Going back to school in February just confirmed once again that change just does not seem to happen in closed environments. Same conversations in the teachers’ room, same unsolved problems from 25 years ago and endless meetings, during which there is more red tape than a decision to act.
School more than ever feels like prison with its tight unvarying schedule, routine and very little room for emergence, creativity and “organized chaos”. Focus is on discipline and control so students’ inventiveness and ingenuity are proven by subverting it. Teachers drone, kids get bored by looking at the nape of the same neck for hours and cannot sit still. With instructional technology alone, the difficulty in staying on task - they connect to social sites, message their friends, play games. Same problems as ages ago, just “enhanced” by educational technology. Kids will be kids.
In March, visits, new acquaintances, conversations, exchanging ideas and practices in different areas and levels: Lumiar school, Papagallis, The Hub, VivoEduca and some fun creative play online with Inkscape in a remix challenge.

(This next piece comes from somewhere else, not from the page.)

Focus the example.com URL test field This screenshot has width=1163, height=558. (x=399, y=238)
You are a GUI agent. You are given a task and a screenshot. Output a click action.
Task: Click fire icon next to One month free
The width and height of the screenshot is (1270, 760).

1. Pedagogy - from didactic TO constructivist
2. Networking - from isolated TO connectivist models; e.g. CoPs and distributed learning networks
3. Sharing - from copyright TO creative commons
4. Literacy – from print dominance TO communication that tends toward multiliteracies
5. Heuristics - from client/server TO peer to peer
6. Formality – from Trepidation, fear of being exposed as not knowing TO F.U.N. = encourage class to explore despite risk of Frivolous Unanticipated Nonsense
7. Transfer – from lecture, sit/get TO modeling, demonstration
8. Directionality – from push TO pull e.g. RSS
9. Ownership – from proprietary TO open source
10. Classification – from taxonomy TO folksonomy
The above remarks were made in a talk given online at an online event put on by George Siemens et al: [www.aace.org]
This conference and much of what George organizes along these lines, and what Webheads attempt in http://wiaoc.org, are excellent examples and models of where I think these paradigm shifts are taking us.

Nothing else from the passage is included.